Problem description:
This exercise calls for every line of the data below with the string "Open" in it.

Collected data entries:
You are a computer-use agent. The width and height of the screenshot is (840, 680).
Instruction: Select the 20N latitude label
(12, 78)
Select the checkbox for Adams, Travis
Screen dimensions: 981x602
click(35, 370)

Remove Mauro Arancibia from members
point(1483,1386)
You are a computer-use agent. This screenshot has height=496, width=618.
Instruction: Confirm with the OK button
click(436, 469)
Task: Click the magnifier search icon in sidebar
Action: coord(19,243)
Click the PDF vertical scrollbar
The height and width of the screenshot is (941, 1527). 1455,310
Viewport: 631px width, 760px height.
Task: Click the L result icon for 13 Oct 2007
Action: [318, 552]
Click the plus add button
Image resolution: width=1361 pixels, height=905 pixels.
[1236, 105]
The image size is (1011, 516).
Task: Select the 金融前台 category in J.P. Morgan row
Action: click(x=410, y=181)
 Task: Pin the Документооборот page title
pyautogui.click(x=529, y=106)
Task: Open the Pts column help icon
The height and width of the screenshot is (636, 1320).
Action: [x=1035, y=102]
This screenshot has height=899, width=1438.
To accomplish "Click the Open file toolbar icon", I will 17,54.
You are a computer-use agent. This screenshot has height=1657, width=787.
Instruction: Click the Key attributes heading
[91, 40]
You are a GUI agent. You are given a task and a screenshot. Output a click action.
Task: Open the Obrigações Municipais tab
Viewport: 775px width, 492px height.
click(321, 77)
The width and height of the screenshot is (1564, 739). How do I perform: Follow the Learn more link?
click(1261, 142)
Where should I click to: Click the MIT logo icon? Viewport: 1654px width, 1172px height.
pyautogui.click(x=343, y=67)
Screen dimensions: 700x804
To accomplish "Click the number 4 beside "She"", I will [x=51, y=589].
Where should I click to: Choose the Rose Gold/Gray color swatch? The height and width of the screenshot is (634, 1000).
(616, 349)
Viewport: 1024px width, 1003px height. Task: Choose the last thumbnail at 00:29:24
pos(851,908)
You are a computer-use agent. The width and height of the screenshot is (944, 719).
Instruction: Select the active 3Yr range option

Problem solution:
Task: Open the Pts column help icon
To accomplish "Click the Open file toolbar icon", I will 17,54.
Task: Open the Obrigações Municipais tab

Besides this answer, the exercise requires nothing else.